■ Collection entries ■
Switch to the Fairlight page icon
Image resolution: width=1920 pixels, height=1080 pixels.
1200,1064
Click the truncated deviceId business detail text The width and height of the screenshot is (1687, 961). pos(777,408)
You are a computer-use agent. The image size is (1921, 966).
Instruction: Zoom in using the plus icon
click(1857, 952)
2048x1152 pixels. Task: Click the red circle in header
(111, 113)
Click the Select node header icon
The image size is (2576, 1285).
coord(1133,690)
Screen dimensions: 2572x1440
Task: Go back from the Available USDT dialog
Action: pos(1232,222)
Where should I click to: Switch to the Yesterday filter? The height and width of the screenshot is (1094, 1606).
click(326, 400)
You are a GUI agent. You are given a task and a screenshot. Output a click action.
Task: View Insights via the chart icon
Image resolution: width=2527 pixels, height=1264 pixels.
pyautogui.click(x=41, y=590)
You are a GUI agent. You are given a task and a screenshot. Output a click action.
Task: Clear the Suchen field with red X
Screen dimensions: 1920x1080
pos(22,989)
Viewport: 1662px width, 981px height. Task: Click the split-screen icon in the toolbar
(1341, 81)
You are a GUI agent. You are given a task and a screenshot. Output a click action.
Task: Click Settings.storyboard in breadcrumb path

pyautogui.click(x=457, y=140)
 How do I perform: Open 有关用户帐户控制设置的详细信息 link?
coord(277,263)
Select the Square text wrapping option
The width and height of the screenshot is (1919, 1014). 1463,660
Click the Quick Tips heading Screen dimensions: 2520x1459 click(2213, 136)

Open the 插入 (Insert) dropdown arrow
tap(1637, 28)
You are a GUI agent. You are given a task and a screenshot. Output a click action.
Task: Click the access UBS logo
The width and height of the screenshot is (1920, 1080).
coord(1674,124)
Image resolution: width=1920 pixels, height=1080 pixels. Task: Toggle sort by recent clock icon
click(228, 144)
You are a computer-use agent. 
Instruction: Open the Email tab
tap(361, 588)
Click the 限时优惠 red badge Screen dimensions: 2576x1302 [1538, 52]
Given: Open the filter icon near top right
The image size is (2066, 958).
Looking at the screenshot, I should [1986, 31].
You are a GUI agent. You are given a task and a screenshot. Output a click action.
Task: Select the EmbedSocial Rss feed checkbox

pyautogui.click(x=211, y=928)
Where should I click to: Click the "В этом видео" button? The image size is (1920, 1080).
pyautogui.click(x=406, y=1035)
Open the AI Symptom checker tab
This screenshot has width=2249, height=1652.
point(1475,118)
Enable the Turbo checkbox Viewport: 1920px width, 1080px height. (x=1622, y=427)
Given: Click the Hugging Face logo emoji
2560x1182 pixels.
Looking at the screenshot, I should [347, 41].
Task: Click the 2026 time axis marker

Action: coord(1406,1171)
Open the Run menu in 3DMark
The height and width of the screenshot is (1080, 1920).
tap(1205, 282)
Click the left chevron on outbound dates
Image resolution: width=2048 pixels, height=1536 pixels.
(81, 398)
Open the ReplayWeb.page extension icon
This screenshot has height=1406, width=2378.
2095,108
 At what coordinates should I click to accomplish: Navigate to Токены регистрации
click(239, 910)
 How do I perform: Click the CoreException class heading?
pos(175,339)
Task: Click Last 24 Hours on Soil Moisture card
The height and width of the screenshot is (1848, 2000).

■ Directions ■
Only the number should be given: how many lines in the entries above contain the string "computer"?

■ Exercise answer ■
2